## Your instructions
Please write what comes next in the reflection on vocation that opens with a childhood wish to be a toll booth collector, picking up after its last sentence.

## Passage
◆ ◆ ◆ ◆ ◆

Last week I had the opportunity to visit Yale Divinity School and share some thoughts on vocation with new friends there. Here’s a reflection on Matthew 4:1-11 that I offered in chapel while I was there.
I grew up on the island of Oahu in the state of Hawaii. Every summer when we’d pack our suitcases and get on an airplane for the long trip to visit Grandma and Grandpa in Chicago.
During our few weeks there every summer we’d do amazing things we’d never get to do at home, like traipse through the woods until we found a snake—just so we could see one in real life; go to the lake to water ski; stop at a roadside stand for fresh sweet corn; catch fireflies in a jar at dusk. One of the most fascinating things to me was climbing into the car and taking road trips—to an amusement park (a curiosity also unknown to Hawaiians), to visit family a few hours away, drive into the city…many of these road trips requiring my Grandpa to drive the car through a toll booth. Because an island is, well, surrounded by water, there are no such things as interstate highways or toll roads. They just don’t exist.
Toll booths, to me, were the ultimate curiosity. You pulled the car up to this cool little booth, never knew whom you were going to meet in the booth, turned over some money (and got change!), then went on your way. I remember thinking that when I grew up—for sure—I wanted to be a toll booth collector. Just think! You get to hang out in that booth that, to me, seemed sort of like an ultra-modern tree house; you get to meet all kinds of people who drive through your booth all day long; and you get to work the cash register, which always seemed to me to be a very cool looking (and also ultra-grown up) machine.
So that’s what I would always answer when asked that perpetual childhood question: what do you want to be when you grow up? And while I am quite sure the adults in my life were intending to be fully supportive and encouraging when they asked that question, the message that question always sent to me was: there is one thing that you are supposed to do with your life, and I sure hope you pick the right one. Somehow I think I got the message that choosing wrong would be disastrous, although nobody could ever tell me what disaster would ensue if I mis-stepped.

◆ ◆ ◆ ◆ ◆

## Listing
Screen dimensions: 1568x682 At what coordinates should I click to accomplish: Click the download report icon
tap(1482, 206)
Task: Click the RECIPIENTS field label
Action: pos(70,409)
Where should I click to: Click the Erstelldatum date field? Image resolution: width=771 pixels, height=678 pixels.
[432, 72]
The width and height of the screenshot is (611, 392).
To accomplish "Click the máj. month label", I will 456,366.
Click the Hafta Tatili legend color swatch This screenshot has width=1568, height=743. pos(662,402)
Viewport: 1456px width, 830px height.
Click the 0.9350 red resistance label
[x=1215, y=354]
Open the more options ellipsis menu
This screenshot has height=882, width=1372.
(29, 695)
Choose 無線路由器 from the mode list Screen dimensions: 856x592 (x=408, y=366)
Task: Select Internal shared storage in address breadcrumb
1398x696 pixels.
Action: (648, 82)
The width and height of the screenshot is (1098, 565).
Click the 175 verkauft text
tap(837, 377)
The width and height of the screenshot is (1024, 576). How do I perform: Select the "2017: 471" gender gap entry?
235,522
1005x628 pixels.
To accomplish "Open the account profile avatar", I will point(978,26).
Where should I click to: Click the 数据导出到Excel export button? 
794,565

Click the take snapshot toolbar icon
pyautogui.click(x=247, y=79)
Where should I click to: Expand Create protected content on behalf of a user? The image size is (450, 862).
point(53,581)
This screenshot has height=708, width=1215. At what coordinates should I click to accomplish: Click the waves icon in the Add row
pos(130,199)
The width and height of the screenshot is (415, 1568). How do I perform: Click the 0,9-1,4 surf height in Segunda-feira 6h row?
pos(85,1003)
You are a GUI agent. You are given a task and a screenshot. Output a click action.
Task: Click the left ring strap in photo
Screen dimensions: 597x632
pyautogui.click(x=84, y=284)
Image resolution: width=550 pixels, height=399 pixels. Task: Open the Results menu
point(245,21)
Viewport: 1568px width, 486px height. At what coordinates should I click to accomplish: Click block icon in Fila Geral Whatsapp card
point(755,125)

◆ ◆ ◆ ◆ ◆

## Exercise output
To add to this internal 8-10-year-old angst was the small detail that my family was a very devout evangelical Christian sort of family, you know, the kind of family that goes to church every Sunday morning and evening, plus Wednesday nights, says grace before every meal, and never leaves for school in the morning without family devotions courtesy of Oswald Chambers, or if we were lucky, the slightly shorter and easier to understand Our Daily Bread. And, you should know as well as I do, when you add God to any issue, things can get complicated. The pressure of meeting cultural norms gets ramped up when those cultural norms are layered with the expectation of the Divine, if you know what I mean.
Well, I don’t know about you, but these deep questions of vocation: not just what do I want to be when I grow up, but even deeper questions like: what is the meaning of my life? And for those of us who recognize a divine impulse in the word, how does my life share in God’s work of redemption in the world? These questions, they nip at my heels and settle deep in my heart, they are with me all the time. All the time.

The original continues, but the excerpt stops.